How is the average organization doing? Not very well according to a number of recent books and reports. A few indicators provide quite a gloomy picture:
Return on assets and invested capitals dropped to 25% of its value in 1965 in the entire US market (see The Shift Index by John Hagel)
Firms are dying faster and faster with the average lifespan of companies listed in the S&P 500 index gone from 67 years in the 1920s to 15 years today (see Creative Disruption by Richard Foster)
Employee engagement ratio, a high level indicator of an organization’s health proved to affect performance outcomes, does not exceed on average 20%-30% (see Employee Engagement, Gallup or The Engagement Gap, Towers Perrin)
In one of the most enjoyable keynotes of the Social Business Forum 2012, Steve Denning (Author of Radical Management and Independent Management Consultant) explained why this is happening and especially what leaders should do to reverse the worrying trends. In this Social Business Thought Leaders series, we asked Steve to collapse some key suggestions in a 2 minutes video that we strongly recommend.
Steve discusses traditional management - that set of principles and practices born in the early 20th century and largely inspired by thinkers such as Frederick Taylor and Henry Ford - as the main responsible for the declining performance of modern organizations. While so many things have changed in the last 100 or so years, most companies are in fact still primarily focused on maximizing profits and efficiency, cutting costs, coordinating individuals top-down through command and control. The issue is, in a knowledge intensive, customer centred, turbulent market like the one we are experiencing, similar concepts are not just alienating employees' passion but also destroying the last source of competitive differentiation left: creativity and the innovative potential.
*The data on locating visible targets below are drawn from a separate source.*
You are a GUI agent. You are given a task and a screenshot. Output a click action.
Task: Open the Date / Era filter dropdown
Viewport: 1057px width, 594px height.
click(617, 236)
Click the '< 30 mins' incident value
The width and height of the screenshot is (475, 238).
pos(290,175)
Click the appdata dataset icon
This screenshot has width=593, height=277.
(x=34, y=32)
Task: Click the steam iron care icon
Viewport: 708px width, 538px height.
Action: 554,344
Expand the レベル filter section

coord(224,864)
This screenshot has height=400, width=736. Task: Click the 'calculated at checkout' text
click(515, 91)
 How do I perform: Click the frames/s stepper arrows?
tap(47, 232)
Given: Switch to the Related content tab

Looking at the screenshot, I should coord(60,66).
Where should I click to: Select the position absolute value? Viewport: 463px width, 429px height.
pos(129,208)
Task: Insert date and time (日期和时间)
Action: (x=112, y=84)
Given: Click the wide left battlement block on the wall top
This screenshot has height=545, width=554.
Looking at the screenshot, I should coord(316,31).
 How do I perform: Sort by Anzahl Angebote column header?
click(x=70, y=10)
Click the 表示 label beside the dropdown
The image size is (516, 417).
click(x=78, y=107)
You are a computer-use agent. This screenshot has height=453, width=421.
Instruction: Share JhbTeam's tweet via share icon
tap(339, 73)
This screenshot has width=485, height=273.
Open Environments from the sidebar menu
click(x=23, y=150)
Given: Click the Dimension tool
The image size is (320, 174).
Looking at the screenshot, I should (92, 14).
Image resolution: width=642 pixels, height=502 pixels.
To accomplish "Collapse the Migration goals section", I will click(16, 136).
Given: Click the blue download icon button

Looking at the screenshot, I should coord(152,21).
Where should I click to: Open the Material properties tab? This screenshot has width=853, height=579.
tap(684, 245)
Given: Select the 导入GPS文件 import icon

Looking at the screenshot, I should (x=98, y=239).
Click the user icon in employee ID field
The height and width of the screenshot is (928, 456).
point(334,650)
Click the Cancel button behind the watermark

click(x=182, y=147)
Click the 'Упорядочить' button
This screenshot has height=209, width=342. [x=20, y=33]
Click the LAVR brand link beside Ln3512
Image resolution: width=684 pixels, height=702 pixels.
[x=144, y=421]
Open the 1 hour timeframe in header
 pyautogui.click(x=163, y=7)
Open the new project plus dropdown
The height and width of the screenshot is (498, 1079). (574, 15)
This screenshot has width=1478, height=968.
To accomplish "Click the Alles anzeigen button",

According to Steve Denning, in a phase change from old industrial to a creative, collaborative, knowledge economy, the answer is hidden in a whole new business ecosystem that puts the individual (both the employee and the customer) at the center of the organization. He calls this new paradigm Radical Management and in the video interview he articulates the huge challenges and amazing rewards our enterprises are facing during this inevitable transition.